-- DATA EXTRACTS --
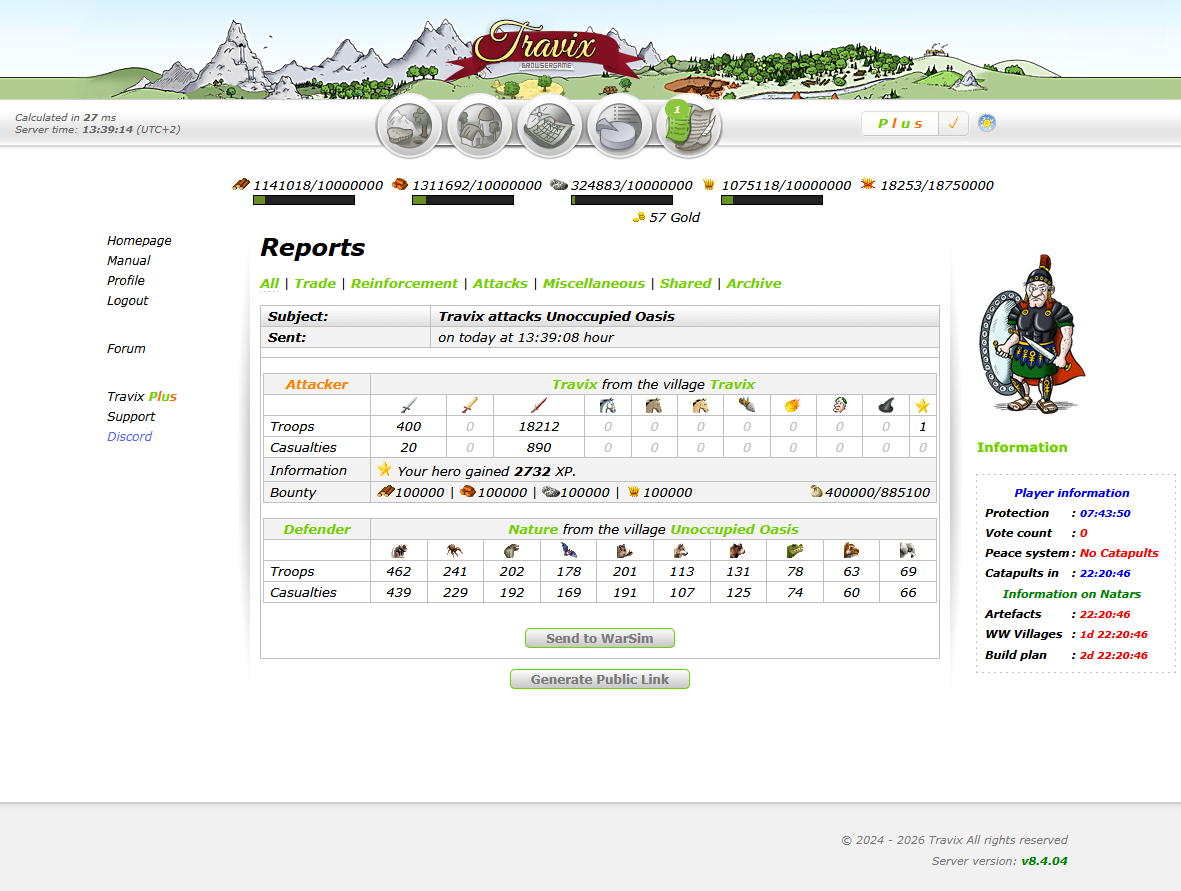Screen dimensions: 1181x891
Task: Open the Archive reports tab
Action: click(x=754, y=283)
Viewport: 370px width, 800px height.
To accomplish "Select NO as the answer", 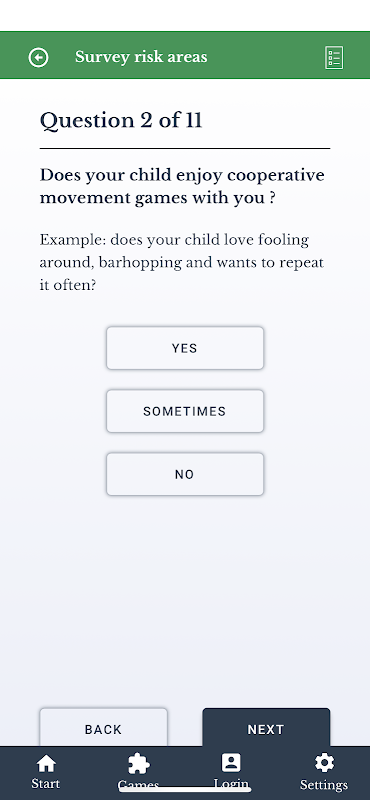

==

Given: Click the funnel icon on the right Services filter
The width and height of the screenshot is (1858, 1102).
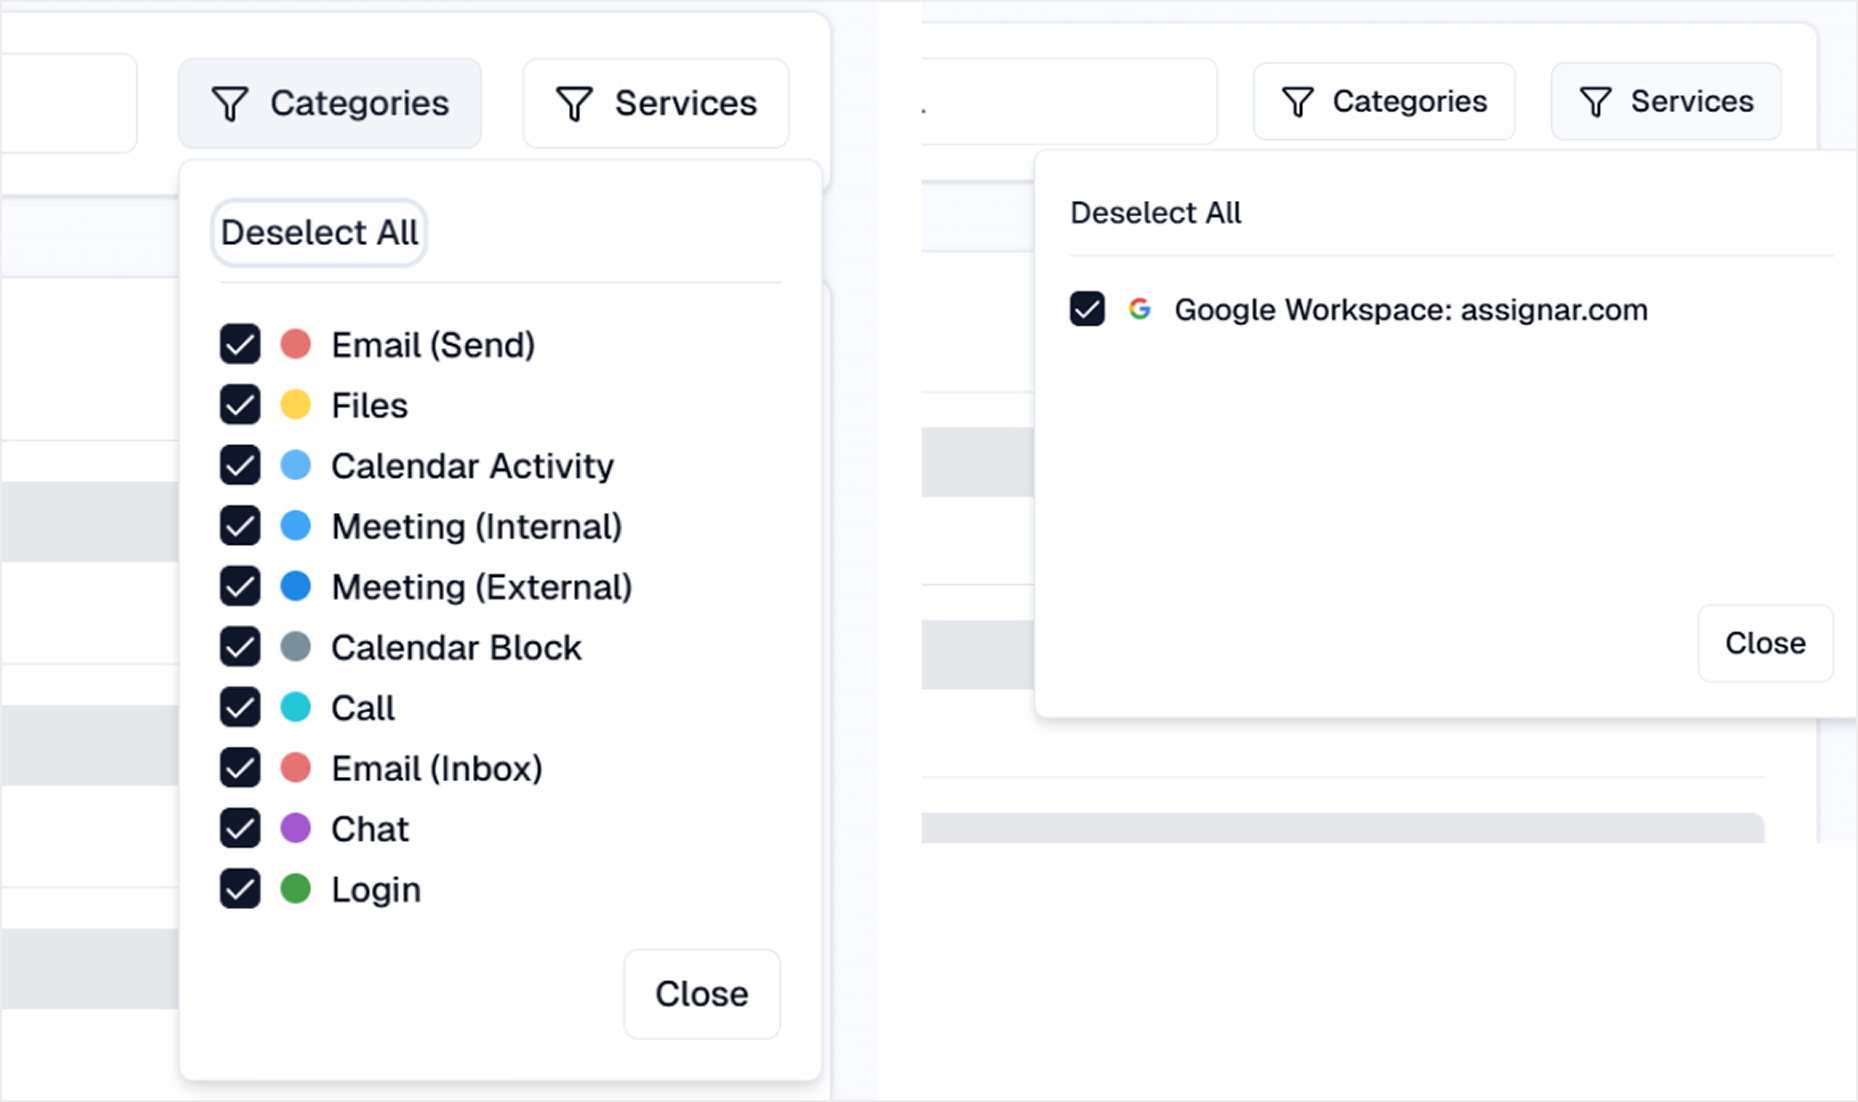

* * *

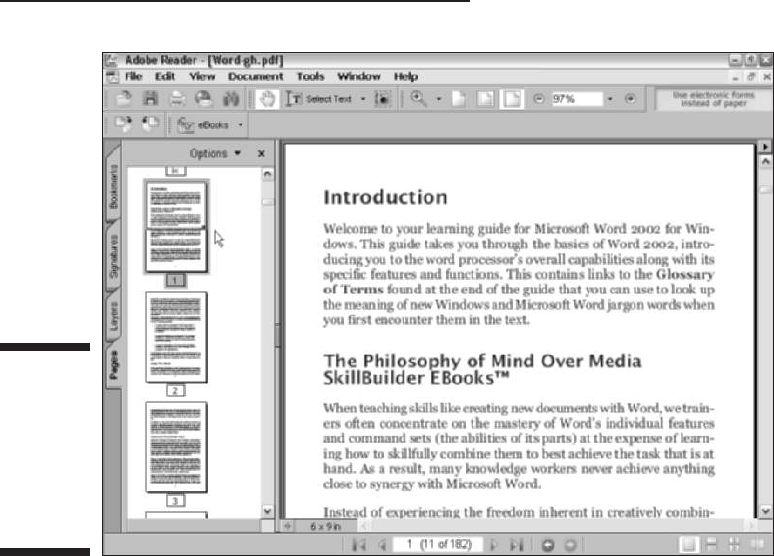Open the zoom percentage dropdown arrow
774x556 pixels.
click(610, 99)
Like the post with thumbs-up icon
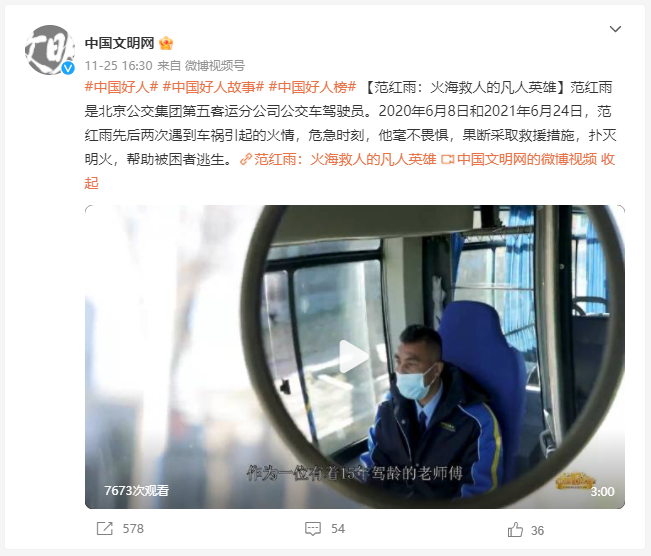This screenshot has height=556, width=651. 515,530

-- DESCRIPTION OF THE TASK --
Every line above from the line with "Given: Click the" to the line with "The width and", both included, must be reproduced exactly, and no other line may appear.

-- COMPLETED TASK --
Given: Click the funnel icon on the right Services filter
The width and height of the screenshot is (1858, 1102).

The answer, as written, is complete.